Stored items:
□ □ □

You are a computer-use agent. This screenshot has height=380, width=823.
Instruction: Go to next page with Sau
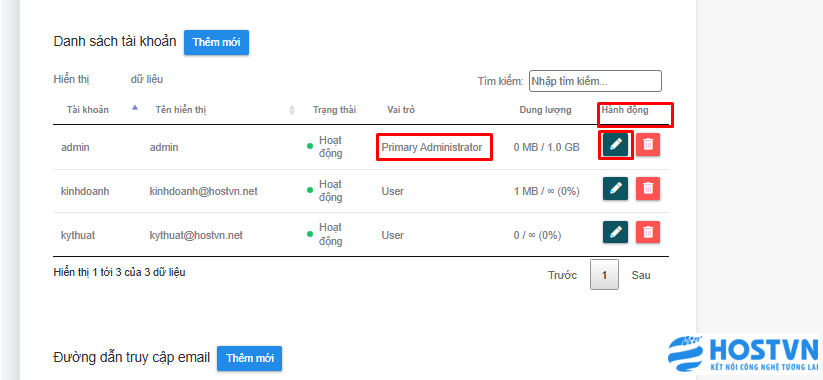click(641, 275)
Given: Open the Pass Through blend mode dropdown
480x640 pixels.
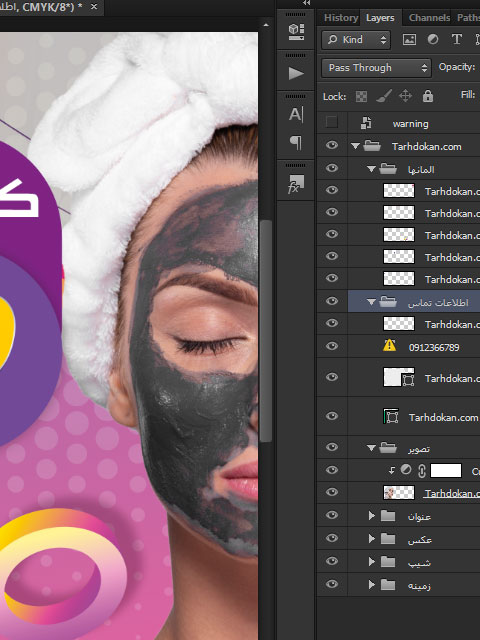Looking at the screenshot, I should coord(376,68).
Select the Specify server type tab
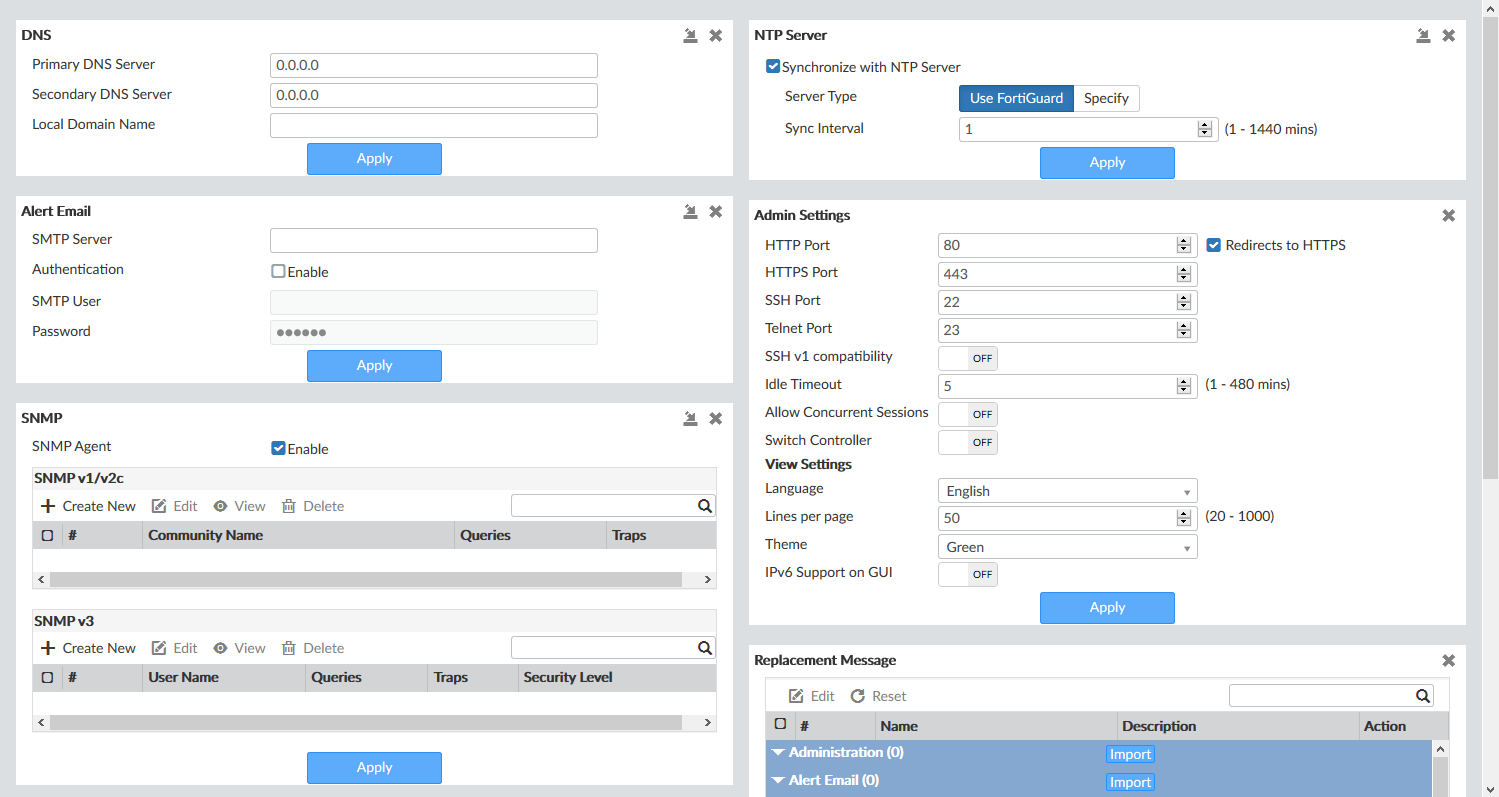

□ □ □

HOW TO COMPLETE THIS TASK:
Beginning with the line containing "480x640 pixels." and ending with the last line of the data above, repeat each line exactly. Include no pictures and no other lines.

FINISHED EXERCISE:
480x640 pixels.
Looking at the screenshot, I should coord(376,68).
Select the Specify server type tab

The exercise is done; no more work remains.